[Rows for finding displayed items]
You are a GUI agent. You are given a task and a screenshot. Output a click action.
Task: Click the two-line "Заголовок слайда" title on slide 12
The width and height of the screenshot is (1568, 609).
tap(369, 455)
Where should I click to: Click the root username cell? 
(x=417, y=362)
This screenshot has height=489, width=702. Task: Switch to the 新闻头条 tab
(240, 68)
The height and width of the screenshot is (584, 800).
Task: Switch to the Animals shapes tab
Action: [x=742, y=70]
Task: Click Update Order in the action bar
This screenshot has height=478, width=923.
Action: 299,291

## [Problem requirements]
Count the rows above that contain the string "height", and reply with the number alone.

## [Output below]
4